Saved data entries
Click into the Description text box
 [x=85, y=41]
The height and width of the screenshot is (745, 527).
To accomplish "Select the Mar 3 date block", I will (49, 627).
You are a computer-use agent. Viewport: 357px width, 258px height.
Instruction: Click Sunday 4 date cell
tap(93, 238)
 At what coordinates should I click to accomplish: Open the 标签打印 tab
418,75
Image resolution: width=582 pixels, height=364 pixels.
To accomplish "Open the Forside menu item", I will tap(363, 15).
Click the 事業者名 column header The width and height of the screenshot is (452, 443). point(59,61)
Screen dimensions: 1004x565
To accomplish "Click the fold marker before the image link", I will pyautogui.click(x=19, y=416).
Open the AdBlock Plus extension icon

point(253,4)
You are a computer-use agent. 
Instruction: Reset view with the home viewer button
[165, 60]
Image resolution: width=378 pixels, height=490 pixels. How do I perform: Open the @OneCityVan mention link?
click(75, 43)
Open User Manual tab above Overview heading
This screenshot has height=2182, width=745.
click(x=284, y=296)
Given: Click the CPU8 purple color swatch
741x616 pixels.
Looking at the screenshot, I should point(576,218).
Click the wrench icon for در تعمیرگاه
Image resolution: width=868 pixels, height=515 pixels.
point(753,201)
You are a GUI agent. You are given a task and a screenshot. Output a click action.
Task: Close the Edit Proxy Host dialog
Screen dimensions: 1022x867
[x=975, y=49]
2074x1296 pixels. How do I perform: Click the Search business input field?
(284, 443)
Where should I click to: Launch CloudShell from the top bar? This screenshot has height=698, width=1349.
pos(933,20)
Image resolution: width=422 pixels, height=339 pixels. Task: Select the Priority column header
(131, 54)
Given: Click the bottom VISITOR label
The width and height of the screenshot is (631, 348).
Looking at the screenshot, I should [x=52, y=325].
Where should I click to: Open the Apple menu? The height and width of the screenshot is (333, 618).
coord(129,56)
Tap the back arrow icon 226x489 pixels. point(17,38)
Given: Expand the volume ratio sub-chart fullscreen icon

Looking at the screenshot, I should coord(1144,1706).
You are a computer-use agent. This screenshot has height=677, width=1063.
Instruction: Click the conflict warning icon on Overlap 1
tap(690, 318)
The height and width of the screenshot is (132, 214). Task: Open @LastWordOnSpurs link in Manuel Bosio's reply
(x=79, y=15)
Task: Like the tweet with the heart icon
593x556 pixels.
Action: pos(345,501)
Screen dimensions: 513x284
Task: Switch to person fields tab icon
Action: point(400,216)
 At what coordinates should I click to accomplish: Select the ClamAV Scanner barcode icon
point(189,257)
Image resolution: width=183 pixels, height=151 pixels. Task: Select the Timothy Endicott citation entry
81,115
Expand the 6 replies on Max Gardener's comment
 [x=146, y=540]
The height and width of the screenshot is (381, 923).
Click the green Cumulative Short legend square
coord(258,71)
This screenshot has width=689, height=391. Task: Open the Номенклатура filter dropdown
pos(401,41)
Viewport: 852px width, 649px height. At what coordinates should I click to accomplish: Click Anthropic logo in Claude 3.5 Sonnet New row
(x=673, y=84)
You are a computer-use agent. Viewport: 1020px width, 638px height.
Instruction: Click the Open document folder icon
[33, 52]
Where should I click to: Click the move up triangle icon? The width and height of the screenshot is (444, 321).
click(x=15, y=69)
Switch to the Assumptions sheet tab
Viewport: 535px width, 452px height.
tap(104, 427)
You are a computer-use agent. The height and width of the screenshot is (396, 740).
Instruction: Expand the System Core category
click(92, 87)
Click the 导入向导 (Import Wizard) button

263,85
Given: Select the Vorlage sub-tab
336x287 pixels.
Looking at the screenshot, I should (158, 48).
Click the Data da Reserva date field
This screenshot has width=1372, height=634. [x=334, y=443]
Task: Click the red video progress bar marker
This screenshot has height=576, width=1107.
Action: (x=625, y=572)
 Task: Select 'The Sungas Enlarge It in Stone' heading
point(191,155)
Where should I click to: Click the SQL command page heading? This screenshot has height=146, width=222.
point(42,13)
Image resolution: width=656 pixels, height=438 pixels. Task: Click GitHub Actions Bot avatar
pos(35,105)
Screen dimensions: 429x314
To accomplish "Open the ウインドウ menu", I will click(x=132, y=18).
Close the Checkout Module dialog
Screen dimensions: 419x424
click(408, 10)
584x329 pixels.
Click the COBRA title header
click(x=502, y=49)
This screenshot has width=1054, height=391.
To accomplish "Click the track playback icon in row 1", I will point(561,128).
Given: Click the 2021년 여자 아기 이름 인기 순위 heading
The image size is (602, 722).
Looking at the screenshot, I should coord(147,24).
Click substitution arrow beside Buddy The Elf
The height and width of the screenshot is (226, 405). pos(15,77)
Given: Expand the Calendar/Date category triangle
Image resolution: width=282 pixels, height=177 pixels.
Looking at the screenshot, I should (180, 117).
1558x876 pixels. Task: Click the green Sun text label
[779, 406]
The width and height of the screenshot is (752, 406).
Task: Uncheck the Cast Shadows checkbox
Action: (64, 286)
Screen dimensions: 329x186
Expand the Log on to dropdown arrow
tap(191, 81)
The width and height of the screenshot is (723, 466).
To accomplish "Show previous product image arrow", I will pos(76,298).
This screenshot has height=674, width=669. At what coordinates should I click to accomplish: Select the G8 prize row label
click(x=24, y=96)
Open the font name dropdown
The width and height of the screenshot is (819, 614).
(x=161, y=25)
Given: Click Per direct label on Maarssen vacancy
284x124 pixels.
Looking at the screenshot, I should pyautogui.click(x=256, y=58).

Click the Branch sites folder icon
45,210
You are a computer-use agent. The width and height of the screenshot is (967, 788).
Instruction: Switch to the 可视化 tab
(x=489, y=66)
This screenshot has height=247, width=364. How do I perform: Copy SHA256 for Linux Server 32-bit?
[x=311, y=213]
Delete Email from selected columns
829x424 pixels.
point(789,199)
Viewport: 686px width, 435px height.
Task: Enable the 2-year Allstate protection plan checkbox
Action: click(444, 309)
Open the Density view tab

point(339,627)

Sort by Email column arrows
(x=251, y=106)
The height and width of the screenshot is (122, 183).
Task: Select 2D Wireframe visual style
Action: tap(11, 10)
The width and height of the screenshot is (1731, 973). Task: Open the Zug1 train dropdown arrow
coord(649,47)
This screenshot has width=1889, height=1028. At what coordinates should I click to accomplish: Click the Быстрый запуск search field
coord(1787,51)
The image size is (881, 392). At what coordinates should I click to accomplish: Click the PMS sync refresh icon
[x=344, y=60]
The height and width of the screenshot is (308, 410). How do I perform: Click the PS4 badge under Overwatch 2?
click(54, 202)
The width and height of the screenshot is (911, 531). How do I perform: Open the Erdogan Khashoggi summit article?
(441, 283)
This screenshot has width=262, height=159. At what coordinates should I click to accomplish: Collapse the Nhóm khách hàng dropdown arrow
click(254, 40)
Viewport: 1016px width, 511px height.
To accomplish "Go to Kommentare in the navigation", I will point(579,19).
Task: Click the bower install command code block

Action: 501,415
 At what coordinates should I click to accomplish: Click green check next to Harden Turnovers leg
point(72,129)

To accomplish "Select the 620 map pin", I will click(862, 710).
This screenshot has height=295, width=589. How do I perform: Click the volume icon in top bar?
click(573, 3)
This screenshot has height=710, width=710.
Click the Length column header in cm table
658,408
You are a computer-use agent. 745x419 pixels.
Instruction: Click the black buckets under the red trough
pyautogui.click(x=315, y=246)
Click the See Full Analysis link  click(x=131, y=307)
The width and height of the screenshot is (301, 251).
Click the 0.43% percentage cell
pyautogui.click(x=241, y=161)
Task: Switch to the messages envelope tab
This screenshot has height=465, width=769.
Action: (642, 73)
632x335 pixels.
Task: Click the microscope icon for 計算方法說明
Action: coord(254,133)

WHAT IS NEEDED: In the records above, find every line that contains the word "agent" and copy it.

FINISHED TASK:
You are a computer-use agent. Viewport: 357px width, 258px height.
You are a computer-use agent. 
You are a GUI agent. You are given a task and a screenshot. Output a click action.
You are a computer-use agent. This screenshot has height=677, width=1063.
You are a computer-use agent. Viewport: 1020px width, 638px height.
You are a computer-use agent. The height and width of the screenshot is (396, 740).
You are a computer-use agent. The width and height of the screenshot is (967, 788).
You are a computer-use agent. 745x419 pixels.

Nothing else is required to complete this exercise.